One option that I used in the past was to fill each spreadsheet column with a 'null' value
-999 for integers
'None' for text
-999e-99 for floats
what you use doesn't matter as long as it isn't a possible value... that is the key to None/Null
So, the 'user' always has a full spreadsheet... they can change the 'null' value to a valid observation, but at the end of the day, the spreadsheet columns are full with no blank spaces
Thanks for the response Dan,
The information in your blog post that when using Excel to Table, blank cells in numeric fields are translated "properly" (I assume this means as blank) is the kind of information I'm looking for - although neither the fields in the Excel or in the FC are numeric. What I'm interested in is why some fields are transferred <Null> and others empty.
As to the rest of the response, it does matter that the responses are <Null> (and not some other value essentially meaning null) since the client has a backend process running on the data that allow <Null> values but not empty ones. It doesn't matter that the fields lack data, just what form the lacking data takes. I can always add this in by hand, but its much more efficient for me to set up the process to do it automatically - this saves me time, but more importantly is a QA step to deliver data properly.
The problem lies within excel. Excel DOES NOT have or recognize a "Null" value. The only exception I found so far is that SQL Server will reliably treat the result from the NA() function as a null value (But this is very specific to the database and not very intuitive).
The workaround I use is place a known value as a replacement for NULL. For example if I wish to export a string column to a database that contains NULLs I create a VB function or Macro in excel that does something like this placing a text string "NULL" in all the blank cells (this can be enhanced to cover NA values as well:
Sheet1.UsedRange.SpecialCells(xlCellTypeBlanks)="NULL"
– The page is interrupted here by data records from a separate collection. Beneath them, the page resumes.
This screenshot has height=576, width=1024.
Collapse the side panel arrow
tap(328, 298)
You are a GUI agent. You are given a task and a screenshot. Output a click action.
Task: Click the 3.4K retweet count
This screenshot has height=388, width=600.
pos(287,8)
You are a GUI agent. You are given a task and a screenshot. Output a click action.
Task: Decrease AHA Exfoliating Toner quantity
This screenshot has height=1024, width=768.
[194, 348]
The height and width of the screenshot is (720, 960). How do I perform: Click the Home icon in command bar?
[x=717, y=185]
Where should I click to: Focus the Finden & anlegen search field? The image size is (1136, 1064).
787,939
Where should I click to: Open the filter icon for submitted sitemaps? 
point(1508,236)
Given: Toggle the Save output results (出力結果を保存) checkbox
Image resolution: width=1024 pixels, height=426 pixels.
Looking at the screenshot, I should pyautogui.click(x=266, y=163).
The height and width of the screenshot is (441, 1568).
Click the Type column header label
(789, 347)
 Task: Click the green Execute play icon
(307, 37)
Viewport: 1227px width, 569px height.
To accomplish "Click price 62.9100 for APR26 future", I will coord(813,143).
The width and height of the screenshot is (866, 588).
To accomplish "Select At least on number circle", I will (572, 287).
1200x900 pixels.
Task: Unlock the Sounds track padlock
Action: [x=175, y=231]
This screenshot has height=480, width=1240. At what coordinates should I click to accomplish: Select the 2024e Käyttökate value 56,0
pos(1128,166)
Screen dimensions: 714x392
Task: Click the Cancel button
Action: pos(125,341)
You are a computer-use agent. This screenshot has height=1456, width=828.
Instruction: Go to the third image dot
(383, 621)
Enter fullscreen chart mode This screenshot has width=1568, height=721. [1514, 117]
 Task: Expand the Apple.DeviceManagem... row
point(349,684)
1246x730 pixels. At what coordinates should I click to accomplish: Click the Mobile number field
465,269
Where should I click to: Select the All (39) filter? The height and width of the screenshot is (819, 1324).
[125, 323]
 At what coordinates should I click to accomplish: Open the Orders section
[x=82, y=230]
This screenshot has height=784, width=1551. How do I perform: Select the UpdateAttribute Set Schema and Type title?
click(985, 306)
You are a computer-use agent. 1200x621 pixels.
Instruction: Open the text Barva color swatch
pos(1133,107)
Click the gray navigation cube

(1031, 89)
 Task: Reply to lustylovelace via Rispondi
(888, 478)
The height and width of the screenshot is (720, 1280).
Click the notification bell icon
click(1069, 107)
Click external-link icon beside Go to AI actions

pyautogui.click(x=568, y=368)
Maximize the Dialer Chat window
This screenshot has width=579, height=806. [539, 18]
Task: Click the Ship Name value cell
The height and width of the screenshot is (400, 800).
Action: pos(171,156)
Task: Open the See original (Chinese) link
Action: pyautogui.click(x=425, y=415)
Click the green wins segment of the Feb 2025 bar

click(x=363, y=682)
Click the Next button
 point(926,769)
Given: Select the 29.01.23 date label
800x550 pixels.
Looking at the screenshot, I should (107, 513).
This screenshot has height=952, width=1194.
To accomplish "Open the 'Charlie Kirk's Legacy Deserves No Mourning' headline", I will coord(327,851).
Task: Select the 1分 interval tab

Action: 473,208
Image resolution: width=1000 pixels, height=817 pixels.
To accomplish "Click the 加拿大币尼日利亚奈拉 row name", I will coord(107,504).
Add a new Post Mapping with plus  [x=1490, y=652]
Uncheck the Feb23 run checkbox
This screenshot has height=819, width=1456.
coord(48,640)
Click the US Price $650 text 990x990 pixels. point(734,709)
Then on the database side, I create import scripts that will convert the text String to a DBNull value. For numbers, instead of using a Null text string I assign a number that will never occur in my data ... "-10013" Then on the database side script replacing that number with nulls.
Not pretty, a pain in the behind, but workable when you fully script it.
Answering your second question.... Why some values a blank others are interpreted as NULL -- it is depended upon how excel is determining data types on the cut/paste or export.